Le même processus de privatisation se voit un peu partout autour des grandes villes ou sur les plages touristiques. On assiste donc depuis la colonisation à une lutte sans merci entre économie foncière marchande et droit foncier coutumier, l’un ou l’autre reprenant le dessus au fil de l’histoire (le droit coutumier a l’avantage du terrain). Cette lutte entre propriété et patrimoine sacré n’est pas l’apanage de l’Afrique. Même en Occident, le débat sur la propriété n’est pas mort. Marx relevait le manque d’éthique de la notion de propriété (« la propriété, c’est le vol »). Saint-Exupéry, d’un point de vue plus global, reprend sous une forme laïque le conseil de PtahHotep: « nous empruntons la terre à nos enfants ». Dans le cadre de la marchandisation de l’économie, ce débat est on ne peut plus vivace avec la tentation de plus en plus grande d’étendre les droits de propriété sur les inventions (c’est déjà fait), sur le vivant, sur le savoir, même sur les droits (voir les échanges de droits de polluer) et bientôt sur toutes les formes de capital. Chez les Pygmées Aka, la notion de « propriété » se rapproche plus de celle de « gestionnaire » et se limite à quelques objets incessibles (hache et sagaie appartiennent à l’homme, hotte et couteau à la femme) : les outils – surtout les grosses pièces comme le mortier - peuvent être utilisés par tout le monde. Seul un arbre à miel, une fois découvert et marqué, est inviolable par autrui jusqu’à la récolte, pour des raisons évidentes de gestion rationnelle et pour des raisons symboliques (Bahuchet, 1985). A l’opposée, pour certains capitalistes américains, tout devrait être privatisable. Entre ces deux extrêmes, tous les cas de figure existent. La théorie néoclassique ne peut s’appliquer qu’à des biens privés donc, aliénables.

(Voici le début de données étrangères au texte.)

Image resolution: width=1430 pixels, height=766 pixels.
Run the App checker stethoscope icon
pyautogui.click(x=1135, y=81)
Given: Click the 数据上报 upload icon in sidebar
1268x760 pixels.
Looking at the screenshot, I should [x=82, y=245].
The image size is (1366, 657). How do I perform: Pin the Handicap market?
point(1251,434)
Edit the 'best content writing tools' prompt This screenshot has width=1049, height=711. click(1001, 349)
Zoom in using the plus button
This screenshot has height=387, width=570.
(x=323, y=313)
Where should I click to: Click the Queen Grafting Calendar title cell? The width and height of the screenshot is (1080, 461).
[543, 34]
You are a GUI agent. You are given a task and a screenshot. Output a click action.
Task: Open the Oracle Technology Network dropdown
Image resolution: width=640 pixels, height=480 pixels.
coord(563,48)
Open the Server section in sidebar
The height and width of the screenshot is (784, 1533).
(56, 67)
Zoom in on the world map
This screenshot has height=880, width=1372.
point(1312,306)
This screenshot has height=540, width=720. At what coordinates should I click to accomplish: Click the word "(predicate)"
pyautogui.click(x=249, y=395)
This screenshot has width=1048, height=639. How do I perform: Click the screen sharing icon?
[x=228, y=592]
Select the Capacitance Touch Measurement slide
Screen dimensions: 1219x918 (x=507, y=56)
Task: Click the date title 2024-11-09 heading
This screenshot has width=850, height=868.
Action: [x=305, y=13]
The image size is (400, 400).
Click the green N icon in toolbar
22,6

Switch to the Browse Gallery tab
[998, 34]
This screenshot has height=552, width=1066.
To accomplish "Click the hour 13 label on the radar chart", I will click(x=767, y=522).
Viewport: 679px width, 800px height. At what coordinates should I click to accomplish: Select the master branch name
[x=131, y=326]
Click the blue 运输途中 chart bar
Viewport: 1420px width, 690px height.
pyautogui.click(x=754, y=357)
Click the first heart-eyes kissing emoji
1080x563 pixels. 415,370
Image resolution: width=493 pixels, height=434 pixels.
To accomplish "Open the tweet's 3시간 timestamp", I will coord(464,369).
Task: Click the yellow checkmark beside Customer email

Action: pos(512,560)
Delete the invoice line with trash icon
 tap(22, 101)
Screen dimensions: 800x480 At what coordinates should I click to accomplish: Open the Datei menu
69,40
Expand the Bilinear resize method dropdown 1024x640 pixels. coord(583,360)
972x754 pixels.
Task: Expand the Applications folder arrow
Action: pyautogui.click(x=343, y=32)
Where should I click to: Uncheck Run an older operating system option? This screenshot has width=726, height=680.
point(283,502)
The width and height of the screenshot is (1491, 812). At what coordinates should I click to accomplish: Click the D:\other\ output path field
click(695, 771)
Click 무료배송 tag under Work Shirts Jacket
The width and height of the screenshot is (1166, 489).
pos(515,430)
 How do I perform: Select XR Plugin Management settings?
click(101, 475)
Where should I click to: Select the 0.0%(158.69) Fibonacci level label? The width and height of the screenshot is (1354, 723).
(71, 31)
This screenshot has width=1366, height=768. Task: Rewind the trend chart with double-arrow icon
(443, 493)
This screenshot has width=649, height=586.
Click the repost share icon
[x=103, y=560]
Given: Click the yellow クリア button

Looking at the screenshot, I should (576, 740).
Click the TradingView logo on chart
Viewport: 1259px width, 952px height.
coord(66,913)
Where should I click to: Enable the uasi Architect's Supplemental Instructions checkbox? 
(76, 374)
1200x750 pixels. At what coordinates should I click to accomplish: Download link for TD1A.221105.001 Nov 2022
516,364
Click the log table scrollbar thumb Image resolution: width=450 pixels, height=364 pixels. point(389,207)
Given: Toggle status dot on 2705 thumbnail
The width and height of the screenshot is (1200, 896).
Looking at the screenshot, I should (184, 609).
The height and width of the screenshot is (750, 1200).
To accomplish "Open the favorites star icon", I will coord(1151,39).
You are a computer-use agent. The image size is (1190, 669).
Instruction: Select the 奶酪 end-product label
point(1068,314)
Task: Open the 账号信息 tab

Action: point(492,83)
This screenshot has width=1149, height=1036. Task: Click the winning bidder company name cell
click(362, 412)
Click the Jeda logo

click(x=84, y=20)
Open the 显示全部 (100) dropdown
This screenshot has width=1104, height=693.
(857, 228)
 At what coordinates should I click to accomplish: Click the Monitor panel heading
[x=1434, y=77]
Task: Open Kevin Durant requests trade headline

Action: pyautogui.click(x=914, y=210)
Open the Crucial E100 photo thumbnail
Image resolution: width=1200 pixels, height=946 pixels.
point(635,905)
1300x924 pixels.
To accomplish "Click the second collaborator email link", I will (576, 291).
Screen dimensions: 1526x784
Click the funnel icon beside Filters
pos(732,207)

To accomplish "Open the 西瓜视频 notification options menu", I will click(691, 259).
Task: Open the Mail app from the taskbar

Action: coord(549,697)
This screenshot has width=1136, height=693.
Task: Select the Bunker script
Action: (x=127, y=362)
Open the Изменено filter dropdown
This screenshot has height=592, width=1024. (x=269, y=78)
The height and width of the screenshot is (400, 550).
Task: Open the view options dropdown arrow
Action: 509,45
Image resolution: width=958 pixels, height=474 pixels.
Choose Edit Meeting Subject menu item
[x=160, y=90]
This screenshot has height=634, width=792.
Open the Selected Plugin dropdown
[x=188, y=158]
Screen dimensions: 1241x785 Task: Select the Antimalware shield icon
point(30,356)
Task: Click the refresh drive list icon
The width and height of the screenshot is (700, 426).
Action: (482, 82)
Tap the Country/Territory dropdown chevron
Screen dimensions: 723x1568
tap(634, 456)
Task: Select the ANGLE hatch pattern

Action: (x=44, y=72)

Le bien commun lui est étranger et lui pose, la littérature le montre, de nombreux problèmes.

Dans les Bijagos (Guinée-Bissau), il existe en face du chef lieu Bubaque une île sacrée appelée Cabane. Sur cette île, il est permis de cultiver, mais en aucun cas de construire des habitations. Cependant, à la stupéfaction générale, un hôtel parvint à s’y installer. Il procéda de manière fort simple (Stegeman, 1991). Le futur propriétaire ou son homme de paille parvint à s’attirer les faveurs des chefs traditionnels. L’alcool aidant, il fut accordé qu’on demanderait aux Esprits du lieu ce qu’ils en pensaient. Un cercle fut dessiné sur le sol. Une poule devait être égorgée et lancée en l’air ; si elle tombait dans le cercle, les Esprits étaient d’accord pour la construction de l’hôtel. La poule fut égorgée, lancée dans le cercle et l’accord donné. L’hôtel fut construit, et les chefs traditionnels qui s’étaient livrés à cette simagrée furent déconsidérés par la population (l’histoire ne dit pas comment ils payeront plus tard leur supercherie). Des milliers d’exemples de ce genre peuvent être rapportés. Ils pourraient être le signe d’un affaiblissement des croyances s’ils dataient tous d’aujourd’hui. Ce n’est pas le cas et je penche pour une autre explication : il est possible pour un vieux de se sacrifier socialement s’il pense que le choix est le bon (les Africains sont toujours flexibles dans leurs croyances) ou que les cadeaux reçus en contrepartie en valent la peine, enfin s’il estime, l’expérience aidant1, que la nature retrouvera ses droits sur l’hôtel, tôt ou tard.